Devil's Advocate

Overall Architecture Diagram
Adversarial Agent Flow Diagram
Judge Agent Flow Diagram
Report Agent Flow Diagram

About the project

Early-stage founders often get vague encouragement instead of honest pressure-testing. Friends are biased, peers may hold back, and standard chatbots tend to become helpful assistants instead of real challengers. We built Devil’s Advocate to solve that problem: a live voice AI opponent that forces founders to defend their assumptions out loud.

This project was built for the Google Gemini Live Agent Challenge and also serves as part of our UIUC CS 568 (User-Centered Machine Learning) Spring 2026 final project. Our broader research question is whether adversarial, real-time AI feedback can help people refine startup ideas more effectively than traditional peer review or a normal LLM conversation.

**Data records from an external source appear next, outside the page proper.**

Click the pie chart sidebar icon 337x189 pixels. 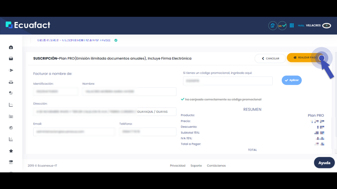click(x=11, y=93)
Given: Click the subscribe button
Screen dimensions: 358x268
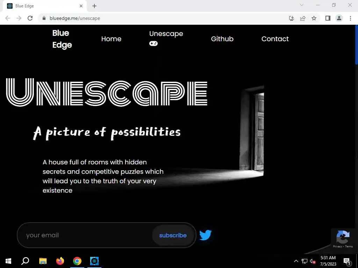Looking at the screenshot, I should point(173,235).
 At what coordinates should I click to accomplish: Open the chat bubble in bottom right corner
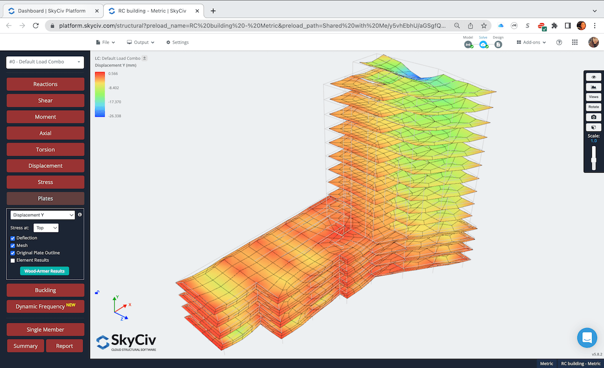coord(587,338)
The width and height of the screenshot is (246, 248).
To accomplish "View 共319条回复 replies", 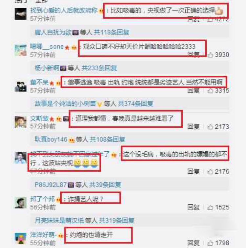I will point(116,220).
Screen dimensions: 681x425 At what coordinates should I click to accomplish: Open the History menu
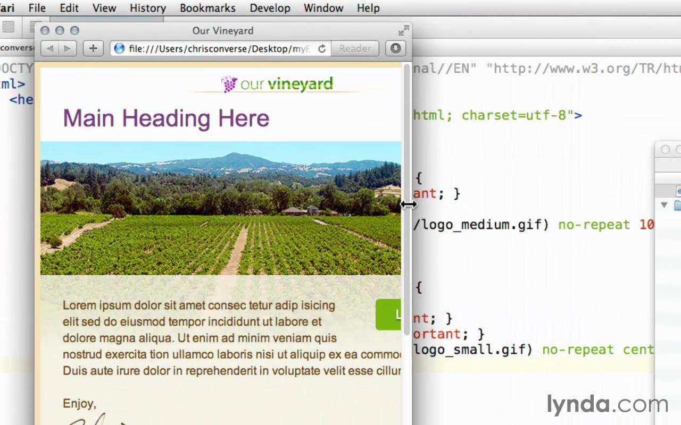point(147,8)
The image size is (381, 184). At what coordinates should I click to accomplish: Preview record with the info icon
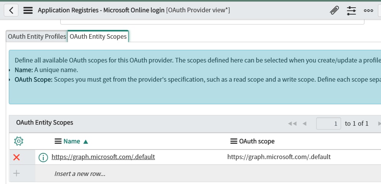[x=43, y=157]
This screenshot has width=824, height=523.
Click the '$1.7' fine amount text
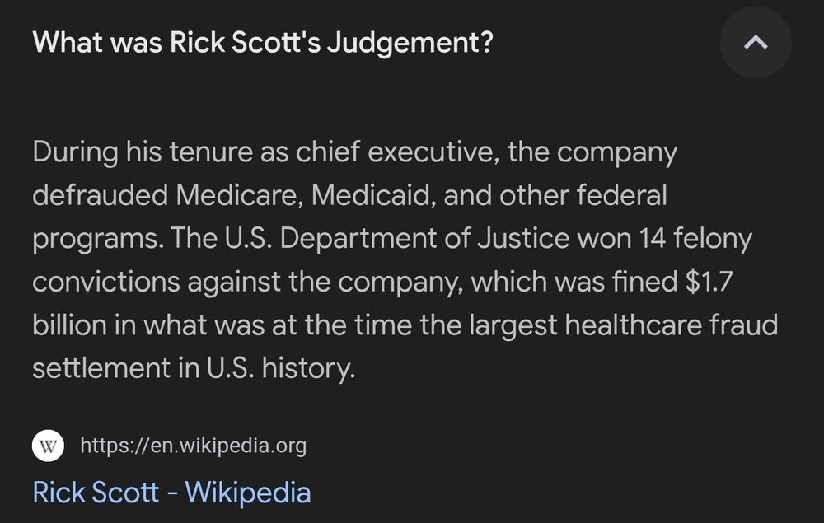click(709, 281)
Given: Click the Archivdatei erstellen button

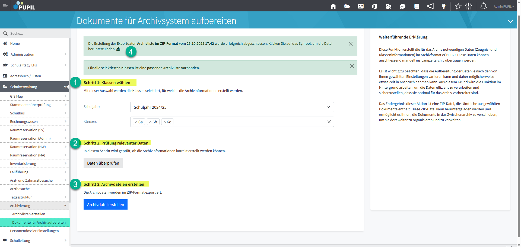Looking at the screenshot, I should (105, 205).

At the center of the system is a live spoken debate agent powered by the Gemini Live API. A user states their idea verbally or uploads supporting materials like a pitch deck or business plan, and the agent pushes back in real time. The experience is intentionally conversational and interruptible, so it feels less like filling out a form and more like being challenged by a skeptical investor, co-founder, or judge.

We designed the system to be grounded rather than purely generative. The backend retrieves context from a curated startup knowledge base, incorporates user-uploaded documents, and uses Gemini’s Google Search tool support to reference real competitors, funding data, market signals, and business benchmarks. During the debate, a separate lightweight classifier tracks whether the founder defended, conceded, deflected, or introduced a new claim. At the end of the session, the system generates both a judge scorecard and a post-debate report with strengths, weaknesses, the biggest unanswered gap, and recommended next steps.

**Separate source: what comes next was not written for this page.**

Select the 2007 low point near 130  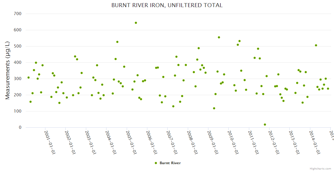click(173, 106)
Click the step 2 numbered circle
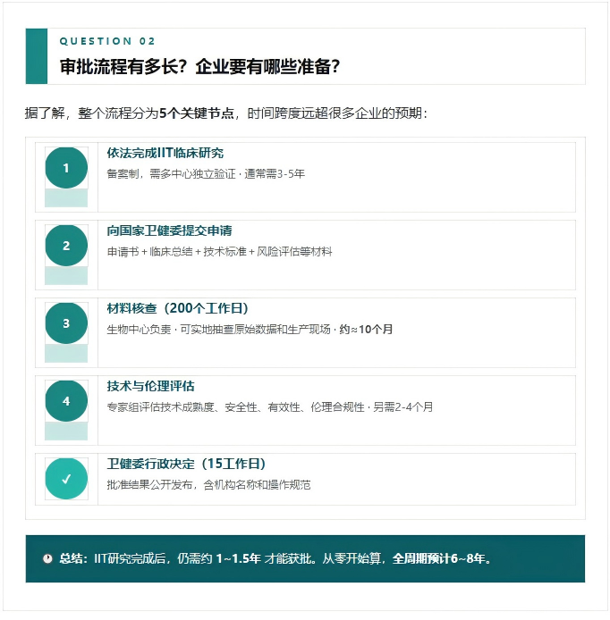Viewport: 610px width, 620px height. pyautogui.click(x=66, y=246)
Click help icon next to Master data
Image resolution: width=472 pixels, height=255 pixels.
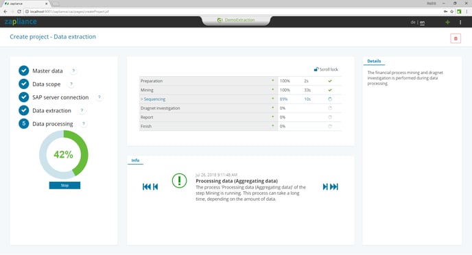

We built the frontend with React + Vite and the backend with FastAPI + Socket.IO, then deployed the system using Firebase Hosting for the frontend and Google Cloud / Cloud Run for the backend. We used Firebase Auth, Firebase Storage, and Firestore to support authentication, document uploads, and consented session logging. For retrieval, we used ChromaDB with a lightweight abstraction layer so the architecture can evolve later if needed.

One of the biggest challenges was balancing the agent’s tone. If it is too soft, the experience loses its value; if it is too aggressive, it becomes unhelpful. We also had to solve a number of real-time interaction challenges: handling interruption cleanly, keeping audio and transcript state synchronized, grounding the agent without introducing too much latency, and making the overall experience robust enough for a live demo. On top of that, we had to think carefully about privacy, consent, and how to log research data responsibly.

What we learned most was that building a strong live agent is not just a model problem. It is a systems and UX problem. The quality of the experience depends on prompt design, grounding quality, latency, interruption handling, authentication, data flow, and clear user feedback all working together. This project pushed us to think about multimodal AI not as a chatbot with extra features, but as an interactive system with real product and research implications.